COME MODIFICARE UN CONTROLLER (XBOX)
Disclaimer:
Vedi questo disclaimer (clicca sul link).
Perchè?
Per rendere l’esperienza di gioco più realistica e come sempre per smanettare.
Cosa serve?
- Saldatore bassissima tensione


- Stagno
- Pistola per colla calda

- Cavo ethernet
- Un controller qualunque (nella guida verrà usato un controller xbox)
- Occhiali senza lenti/occhiali con lenti trasparenti

- Trapano mini dremel o affini

Come procedere?
Smontiamo il controller xbox svitando tutte le viti, una si trova sotto l’adesivo (attenzione: nei controller spesso si trovano viti sotto adesivi di garanzia, quindi rimuoverli e poi svitare).

Tenendolo con a faccia in giù cioè coi pulsanti che toccano il piano di lavoro, rimuoviamo con delicatezza il guscio, sfiliamo la scheda e conserviamo tutti i tasti e le relative guarnizioni di gomma (contate tutti i tasti e fate delle foto per ricordarvi le corrette posizioni).
Ecco come si presenta la scheda:

Per comodità stacchiamo i motorini per la vibrazione, il pezzo di plastica per le memory cards e il grilletto.

Adesso giriamo la scheda:

Adesso procediamo col rimuovere il joy interessato, nel nostro caso quello che controlla la visuale cioè quello a destra, giriamo la scheda madre e dissaldiamolo:

Una volta dissaldato ecco come si presenta:

Descrizione dei punti di connessione:

I quadrati gialli non sono punti di connessione, sono saldature per tenere fisso il pezzo. Segue la descrizione di quelli numerati:
1 = VCC+ potenziometro 1
2 = GND potenziometro 1
3 = SEGNALE potenziometro 1
4 = VCC+ potenziometro 2
5 = GND potenziometro 2
6 = SEGNALE potenziometro 2
7 =pin connessione tasto
8 =secondo pin connessione tasto
Modifiche al guscio:
Stacchiamo dal joy appena dissaldato la parte nera, quella sulla quale appoggiate il pollice per muoverlo:

Con del super attack incolliamolo al suo foro presente sul guscio:

Ora pratichiamo un buco sul guscio per far passare i fili, non deve essere necessariamente grande come il mio, infatti il mio è stato un errore, ho saldato prima tutti i fili al joy dissaldato, poi ho dovuto far passare tutto il joy attraverso il guscio invece che solo i fili.

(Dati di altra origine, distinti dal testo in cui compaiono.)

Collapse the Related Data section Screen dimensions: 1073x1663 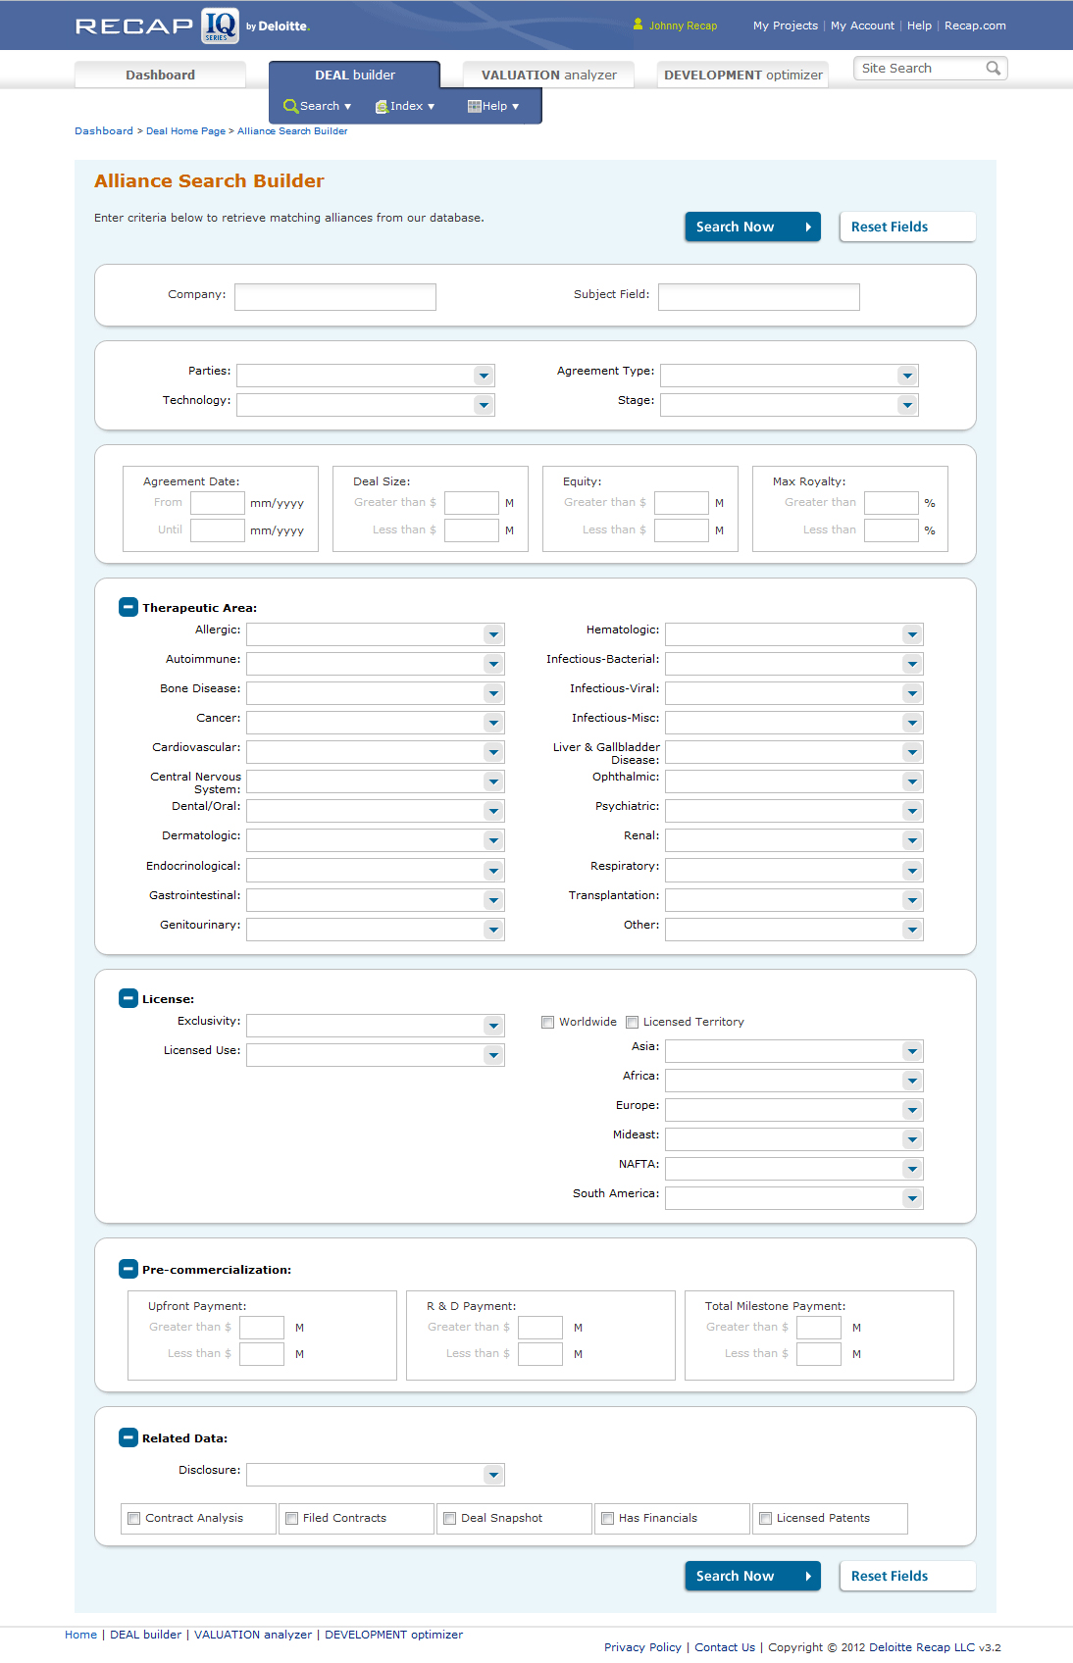click(x=128, y=1437)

L’interruttore sostitutivo:
Con il mini dremel o un seghetto tagliamo la testa del pezzo appena incollato, poi girando il guscio, levighiamo l’interno in modo che sia molto sottile tutto il pezzo, infatti in origine questo pezzo all’interno ha della plastica inutile che va rimossa con il trapano:

Ora rimuoviamola e pratichiamo un foro al centro per poi inserire l’interruttore che sostituisce quello originale:

Svitiamo il bulloncino dell’interruttore e infiliamolo:

Adesso riavvitiamo il bullone in modo che non si muova pi? l’interruttore.
Sull’interruttore saldiamo due fili che vanno connessi ai punti di connessione 7 e 8 (vedi descrizione sopra).

Il joy
Adesso procediamo col saldare dei fili tutti di colore diverso a ogni foro della scheda, facciamo passare i fili da un foro praticato sul guscio del controller e saldiamo i fili corrispondenti ai punti di connessione 1,2,3,4,5,6 (vedi descrizione punti di connessione sopra).
poi colleghiamo i fili corrispondenti al joy rimosso:

Adesso ricopriamo tutti i fili con la pistola a colla calda:

Gli occhiali
In casa avevo degli occhiali con lenti removibili, se non li avete così comprateli di D&G o Gucci o quello che volete da un marocchino e togliete le lenti (anche rompendole) o più semplicemente comprate degli occhiali protettivi da laboratorio e lasciate le lenti che tanto sono trasparenti.
Per chi avesse dei problemi di vista basta comprare degli occhiali adatti al vostro problema un po’ economici con una montatura massiccia.
Applicando della colla calda sul lato senza niente del joy (sugli altri 3 lati sono presenti: interruttore, potenziometro 1 e potenziometro 2), attacchiamolo a testa in giù sulla montatura destra degli occhiali:
In questa foto si nota qual’è il lato da incollare agli occhiali:

Ora con del nastro isolante attacchiamo i fili per la stanghetta degli occhiali fino a raggiungere la fine.
Con la colla calda attacchiamo un peso di piccole dimensioni, per non impedire i movimenti.